## Entries supplied
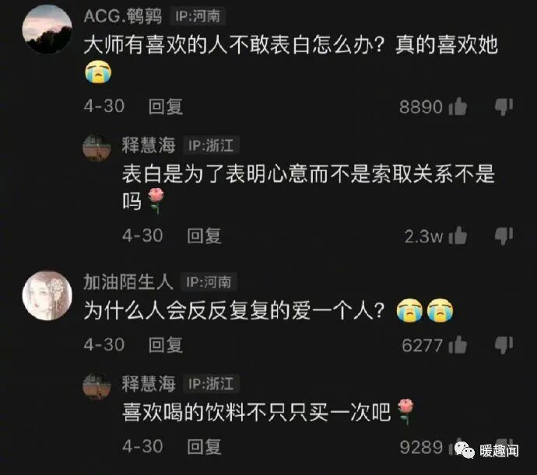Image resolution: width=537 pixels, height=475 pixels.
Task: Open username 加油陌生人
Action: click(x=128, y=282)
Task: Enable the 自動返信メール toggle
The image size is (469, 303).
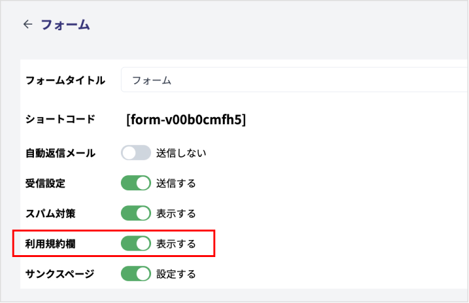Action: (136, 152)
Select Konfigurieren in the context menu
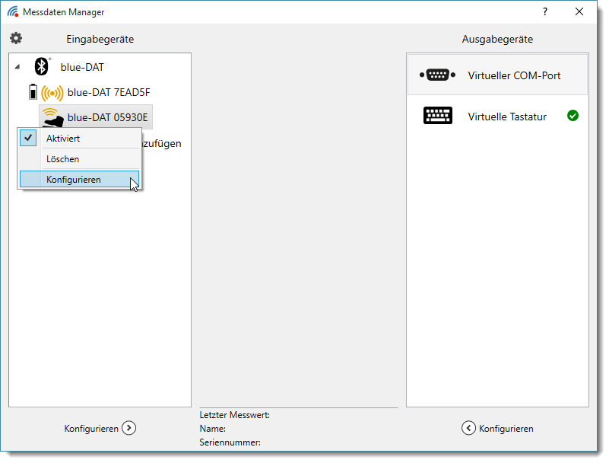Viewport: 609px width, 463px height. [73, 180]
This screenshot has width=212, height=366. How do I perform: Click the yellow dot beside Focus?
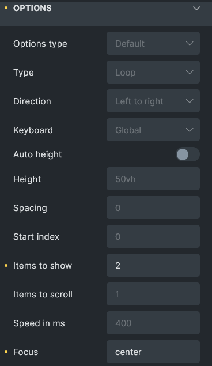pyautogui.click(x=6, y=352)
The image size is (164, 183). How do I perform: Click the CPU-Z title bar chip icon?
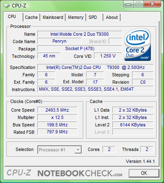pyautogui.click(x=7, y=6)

...

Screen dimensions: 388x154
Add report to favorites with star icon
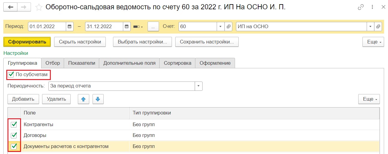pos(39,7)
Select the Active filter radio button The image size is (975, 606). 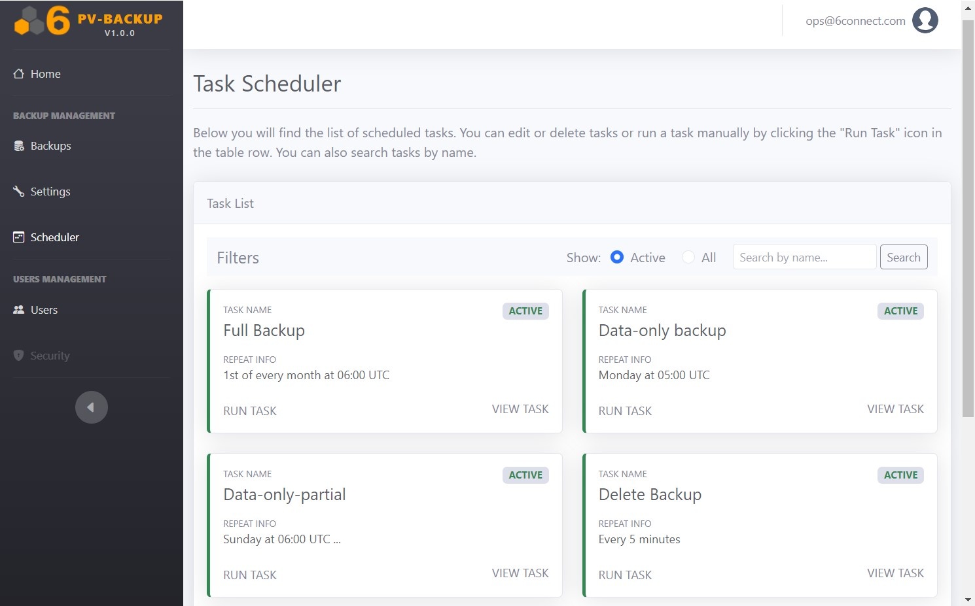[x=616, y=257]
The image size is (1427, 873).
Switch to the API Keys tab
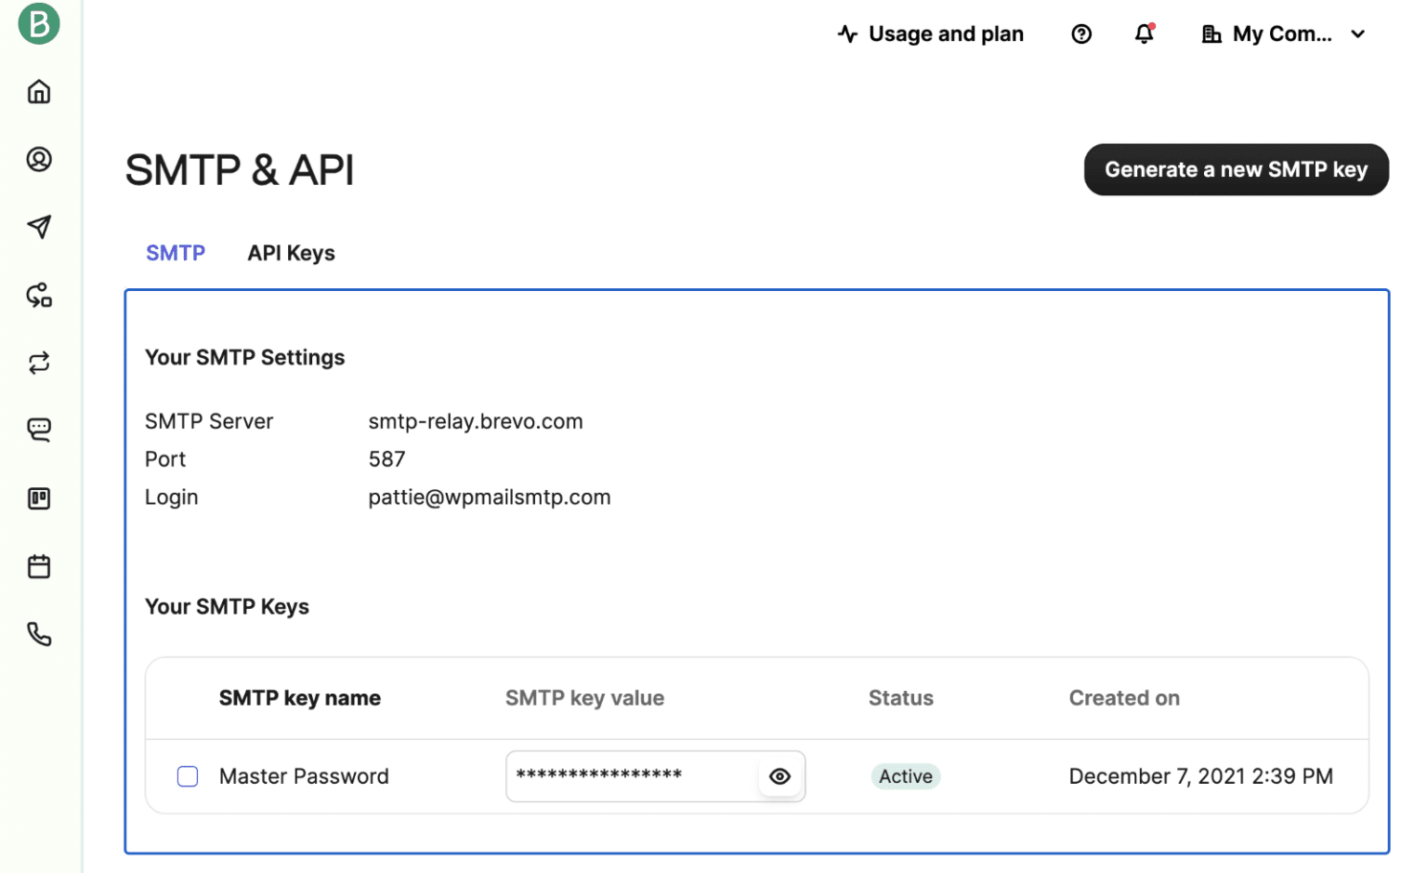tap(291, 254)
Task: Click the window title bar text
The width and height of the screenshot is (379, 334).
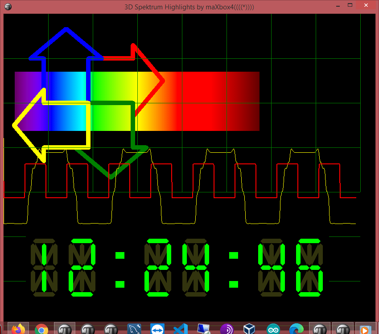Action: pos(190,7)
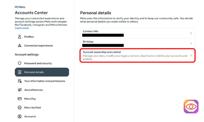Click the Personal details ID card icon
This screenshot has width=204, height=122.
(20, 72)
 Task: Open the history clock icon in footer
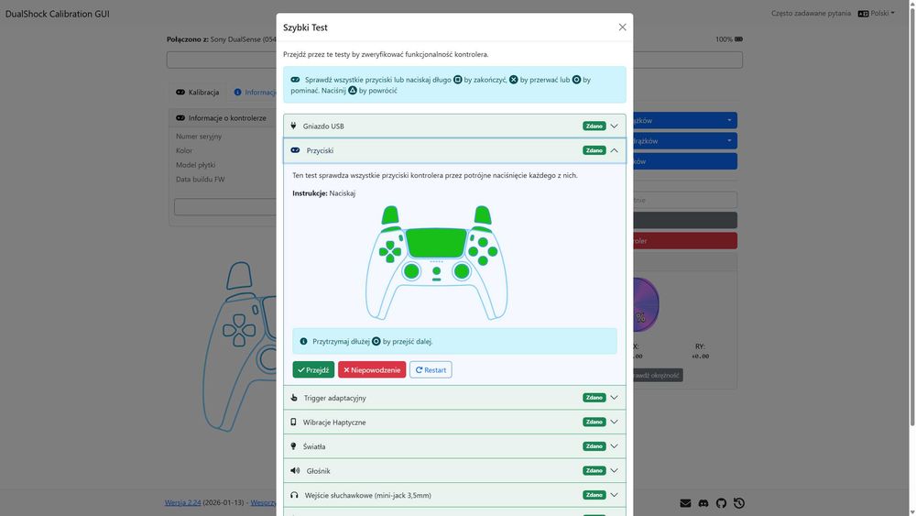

--

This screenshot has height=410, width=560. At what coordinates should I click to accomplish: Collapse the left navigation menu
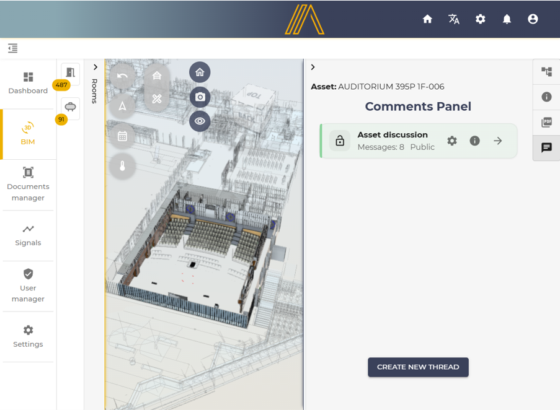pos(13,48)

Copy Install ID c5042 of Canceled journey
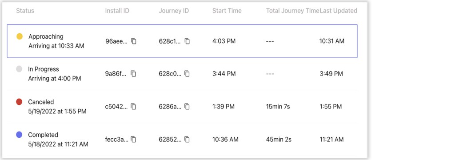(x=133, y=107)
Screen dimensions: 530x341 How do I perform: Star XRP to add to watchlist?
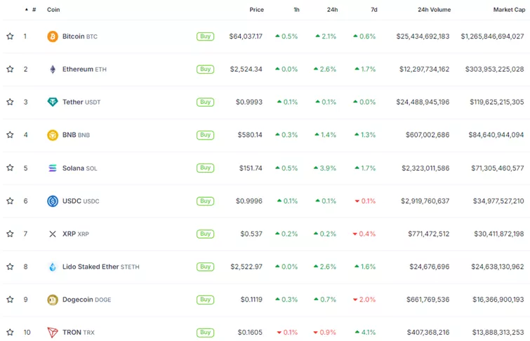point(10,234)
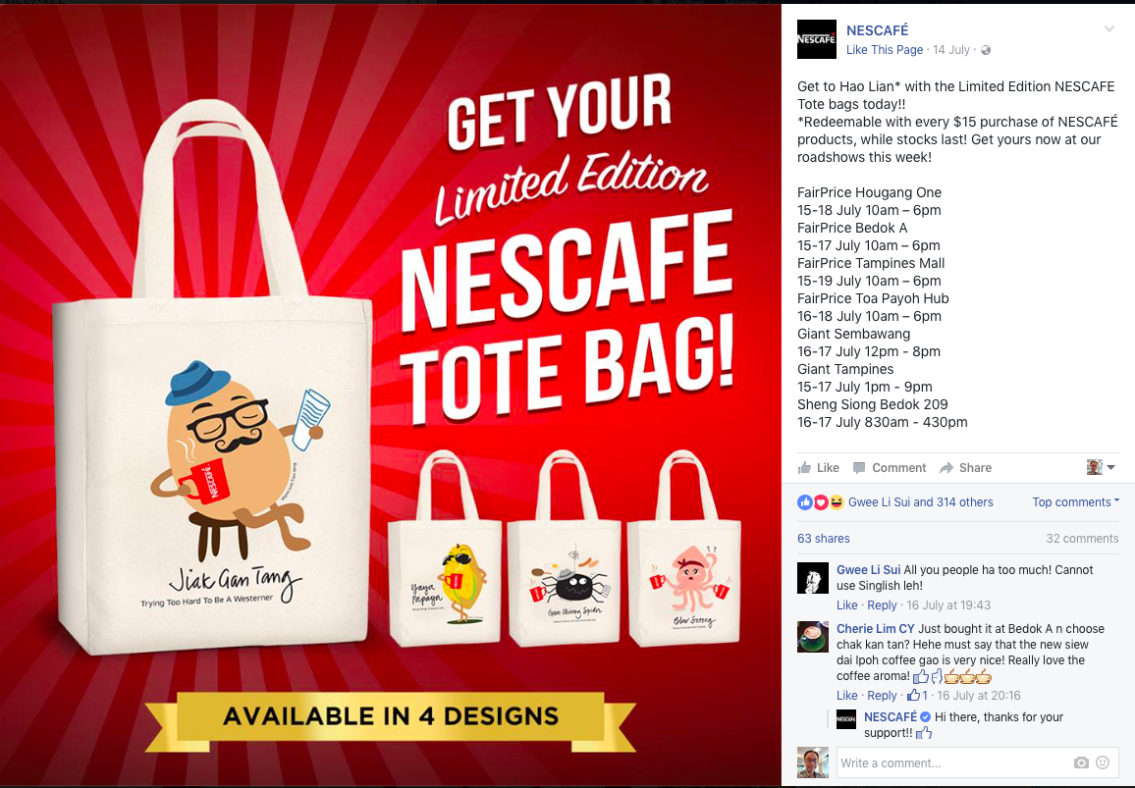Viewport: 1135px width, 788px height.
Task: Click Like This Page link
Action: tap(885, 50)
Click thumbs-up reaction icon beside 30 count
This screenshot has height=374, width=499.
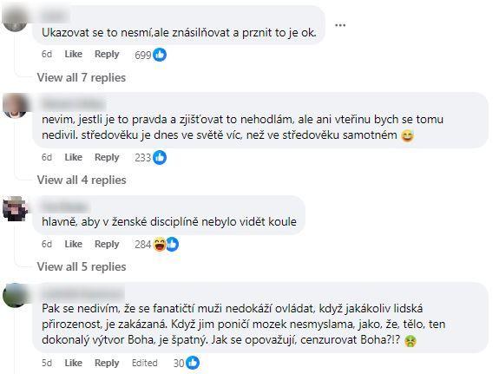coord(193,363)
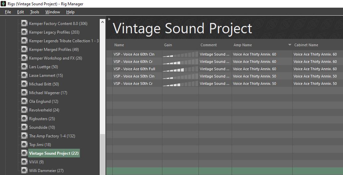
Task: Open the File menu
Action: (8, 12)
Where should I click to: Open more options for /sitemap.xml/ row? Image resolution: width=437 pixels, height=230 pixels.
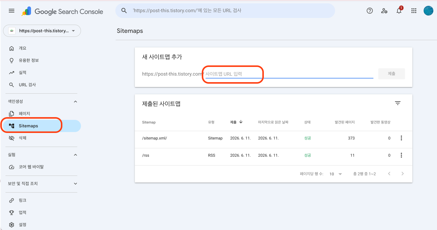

## What needs to be done
No picture is to be printed. Output exactly the lines above from the line containing "Switch to the API Keys tab" through the line containing "Task: Open the history clock icon in footer".

## Answer to the problem
Switch to the API Keys tab
tap(291, 254)
Task: Click the window title bar text
The width and height of the screenshot is (379, 334).
Action: pos(190,7)
Click the Personal details ID card icon
This screenshot has width=204, height=122.
(20, 72)
 Task: Open the history clock icon in footer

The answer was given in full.